-- Data to process follows --
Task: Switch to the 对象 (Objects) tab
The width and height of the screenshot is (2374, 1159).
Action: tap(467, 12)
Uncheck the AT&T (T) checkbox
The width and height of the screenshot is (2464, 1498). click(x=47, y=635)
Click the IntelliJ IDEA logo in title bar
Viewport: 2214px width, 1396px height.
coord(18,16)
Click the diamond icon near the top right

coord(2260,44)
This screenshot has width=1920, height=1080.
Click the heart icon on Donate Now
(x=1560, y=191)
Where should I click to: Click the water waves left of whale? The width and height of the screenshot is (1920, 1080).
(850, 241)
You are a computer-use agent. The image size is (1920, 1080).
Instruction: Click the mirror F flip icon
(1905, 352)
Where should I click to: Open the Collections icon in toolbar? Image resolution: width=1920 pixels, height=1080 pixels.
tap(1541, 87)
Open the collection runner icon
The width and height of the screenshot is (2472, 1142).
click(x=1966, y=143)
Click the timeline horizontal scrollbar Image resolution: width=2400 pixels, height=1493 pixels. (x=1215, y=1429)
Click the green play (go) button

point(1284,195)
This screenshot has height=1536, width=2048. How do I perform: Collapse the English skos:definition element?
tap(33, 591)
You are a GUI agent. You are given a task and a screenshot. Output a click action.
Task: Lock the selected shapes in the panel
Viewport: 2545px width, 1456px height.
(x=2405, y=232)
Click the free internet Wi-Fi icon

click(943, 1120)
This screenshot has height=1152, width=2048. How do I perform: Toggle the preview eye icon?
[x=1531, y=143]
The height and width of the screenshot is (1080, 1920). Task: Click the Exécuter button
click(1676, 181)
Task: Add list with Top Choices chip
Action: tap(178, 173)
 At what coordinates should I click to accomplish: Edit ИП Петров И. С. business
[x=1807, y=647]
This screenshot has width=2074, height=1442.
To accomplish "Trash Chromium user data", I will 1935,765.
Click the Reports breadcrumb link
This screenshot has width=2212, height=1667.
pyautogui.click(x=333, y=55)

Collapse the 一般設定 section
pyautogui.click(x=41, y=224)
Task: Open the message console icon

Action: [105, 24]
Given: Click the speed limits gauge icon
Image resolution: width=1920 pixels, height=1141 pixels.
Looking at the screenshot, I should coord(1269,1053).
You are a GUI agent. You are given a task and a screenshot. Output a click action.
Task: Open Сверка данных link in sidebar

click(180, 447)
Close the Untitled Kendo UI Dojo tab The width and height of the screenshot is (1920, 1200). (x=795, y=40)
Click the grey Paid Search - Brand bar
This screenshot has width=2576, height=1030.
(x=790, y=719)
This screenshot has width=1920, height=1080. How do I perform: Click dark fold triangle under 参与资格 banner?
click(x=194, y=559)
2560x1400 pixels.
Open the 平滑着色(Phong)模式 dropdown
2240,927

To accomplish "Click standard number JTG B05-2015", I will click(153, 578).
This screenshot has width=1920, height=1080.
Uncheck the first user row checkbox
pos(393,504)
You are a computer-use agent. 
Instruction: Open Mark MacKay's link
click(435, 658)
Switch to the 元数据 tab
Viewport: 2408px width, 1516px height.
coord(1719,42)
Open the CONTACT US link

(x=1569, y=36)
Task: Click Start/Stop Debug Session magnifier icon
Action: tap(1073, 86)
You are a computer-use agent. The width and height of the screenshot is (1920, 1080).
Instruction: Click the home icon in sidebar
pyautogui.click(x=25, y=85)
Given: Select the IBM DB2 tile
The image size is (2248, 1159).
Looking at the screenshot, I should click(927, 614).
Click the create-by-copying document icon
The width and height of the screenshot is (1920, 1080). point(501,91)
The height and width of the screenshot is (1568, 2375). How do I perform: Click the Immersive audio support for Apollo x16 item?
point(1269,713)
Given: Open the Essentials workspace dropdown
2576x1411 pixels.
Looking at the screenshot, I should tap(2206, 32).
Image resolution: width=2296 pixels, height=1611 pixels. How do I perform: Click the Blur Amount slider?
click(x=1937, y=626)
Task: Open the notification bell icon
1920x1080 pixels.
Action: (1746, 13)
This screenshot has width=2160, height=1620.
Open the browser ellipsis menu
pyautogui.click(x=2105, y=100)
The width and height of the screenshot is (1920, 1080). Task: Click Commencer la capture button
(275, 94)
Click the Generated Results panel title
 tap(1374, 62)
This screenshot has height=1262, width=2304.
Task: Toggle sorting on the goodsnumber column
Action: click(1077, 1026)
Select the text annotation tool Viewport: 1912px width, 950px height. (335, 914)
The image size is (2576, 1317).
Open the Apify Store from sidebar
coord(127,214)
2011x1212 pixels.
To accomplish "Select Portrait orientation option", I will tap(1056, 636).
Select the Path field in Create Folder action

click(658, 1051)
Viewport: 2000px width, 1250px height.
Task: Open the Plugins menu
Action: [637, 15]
-- Data to process concluded --
Copy the lines from the start of the data verbatim, stopping after the line containing "Task: Lock the selected shapes in the panel".

Task: Switch to the 对象 (Objects) tab
The width and height of the screenshot is (2374, 1159).
Action: tap(467, 12)
Uncheck the AT&T (T) checkbox
The width and height of the screenshot is (2464, 1498). click(x=47, y=635)
Click the IntelliJ IDEA logo in title bar
Viewport: 2214px width, 1396px height.
coord(18,16)
Click the diamond icon near the top right

coord(2260,44)
This screenshot has width=1920, height=1080.
Click the heart icon on Donate Now
(x=1560, y=191)
Where should I click to: Click the water waves left of whale? The width and height of the screenshot is (1920, 1080).
(850, 241)
You are a computer-use agent. The image size is (1920, 1080).
Instruction: Click the mirror F flip icon
(1905, 352)
Where should I click to: Open the Collections icon in toolbar? Image resolution: width=1920 pixels, height=1080 pixels.
tap(1541, 87)
Open the collection runner icon
The width and height of the screenshot is (2472, 1142).
click(x=1966, y=143)
Click the timeline horizontal scrollbar Image resolution: width=2400 pixels, height=1493 pixels. (x=1215, y=1429)
Click the green play (go) button

point(1284,195)
This screenshot has height=1536, width=2048. How do I perform: Collapse the English skos:definition element?
tap(33, 591)
You are a GUI agent. You are given a task and a screenshot. Output a click action.
Task: Lock the selected shapes in the panel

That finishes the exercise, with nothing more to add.